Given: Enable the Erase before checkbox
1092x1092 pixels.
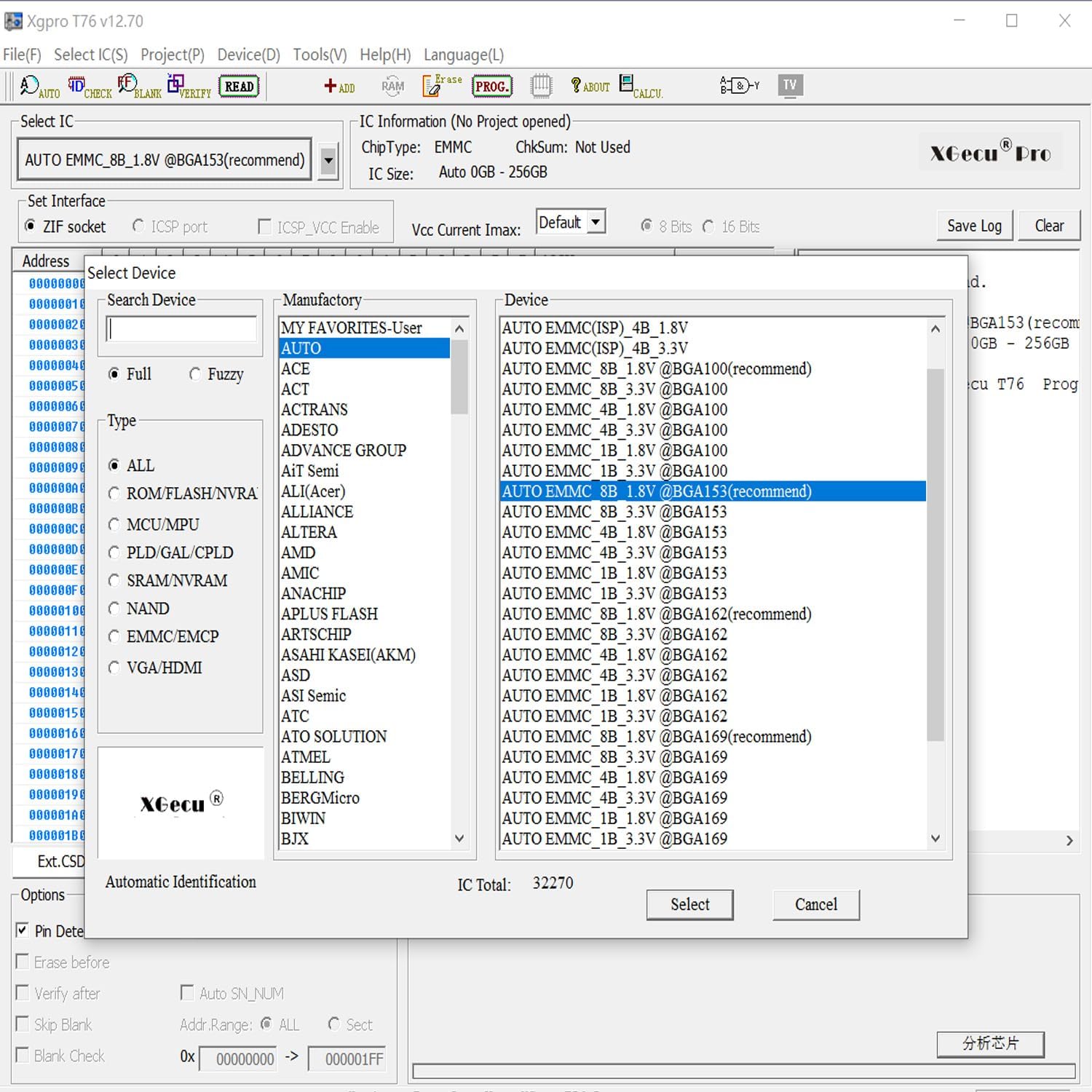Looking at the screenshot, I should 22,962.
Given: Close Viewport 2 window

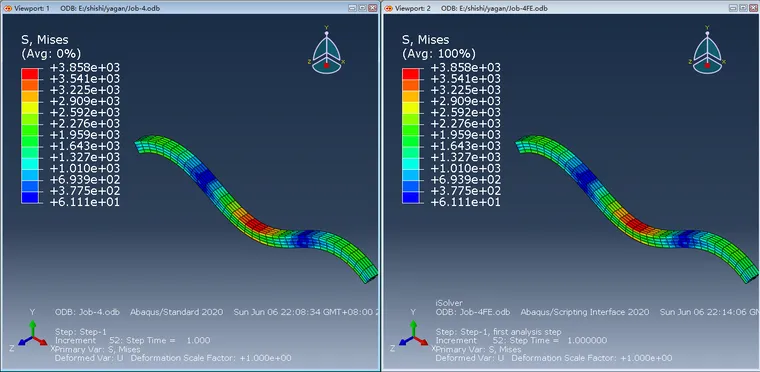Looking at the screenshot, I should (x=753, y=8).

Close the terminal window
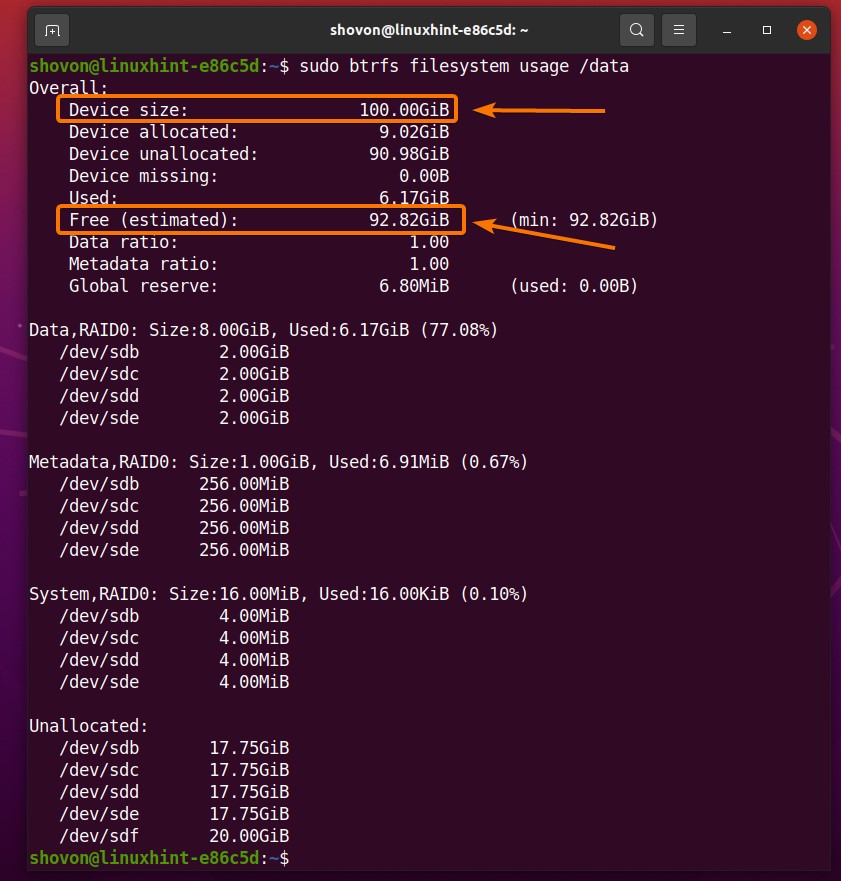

▶ [THE PROBLEM]
Please copy out the entries above exactly as they appear, but skip their images.

▶ [EXERCISE RESULT]
Given: Enable the Erase before checkbox
1092x1092 pixels.
Looking at the screenshot, I should 22,962.
Given: Close Viewport 2 window

Looking at the screenshot, I should (x=753, y=8).

Close the terminal window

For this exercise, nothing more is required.